Soixante ans après, Daniel Auteuil a totalement respecté et honoré la France de Pagnol. Pour incarner l’esprit de Salon-de-Provence, il a choisi de tourner dans les Alpilles ou encore à Saint-Remy. Le choix de plans larges et fort lumineux rendent cette Provence accueillante et enveloppante, et plonge le spectateur dans ce décor caractéristique des oeuvres de Pagnol. La véracité et l’honnêteté des scènes de l’écrivain provençal habitent aussi ce film-hommage. La morale renaît de ses cendres avec Daniel Auteuil, qui manie la parabole aussi bien que la pioche. Ses monologues sont efficaces et sincères.

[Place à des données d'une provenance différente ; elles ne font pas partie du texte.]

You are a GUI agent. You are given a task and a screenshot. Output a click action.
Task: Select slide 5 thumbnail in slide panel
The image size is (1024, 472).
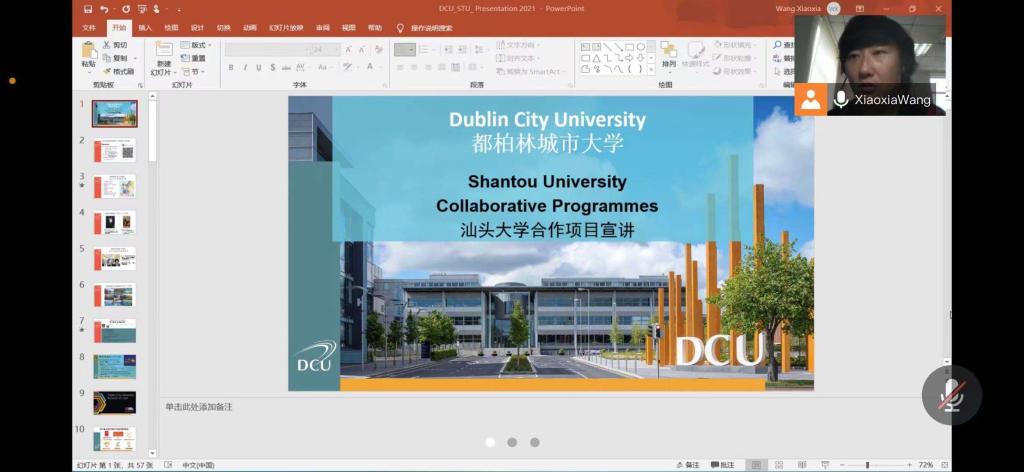pyautogui.click(x=114, y=259)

Daniel Auteuil montre qu’il maîtrise la comédie aux pointes tragiques propre à Marcel Pagnol, notamment dans son choix d’acteur. La belle Astrid Berges-Frisbey a compris les tempérements de Patricia et sait être bête et amoureuse aussi bien que réfléchie, têtue, et fière. Daniel Auteuil incarne parfaitement le rôle du vieux père maintenant qu’il a 62 ans tandis que Kad Merad joue agréablement le rôle de l’ami fidèle, et en qui on peut avoir confiance.

L’accent du sud est légèrement surjoué et parfois peu crédible mais Daniel Auteuil a réussi son passage derrière la caméra. “La Fille du Puisatier” est une belle carte postale historique, Marcel Pagnol peut dormir tranquille.

Infos pratiques:

“La Fille du Puisatier” (The Well-Digger’s Daughter): au Quad Cinema, 34 W 13th St, New York du 20 au 26 juillet;  au Elinor Bunin Monroe Film Center, 144 W 65th St., New York, du 20 au 26 juillet.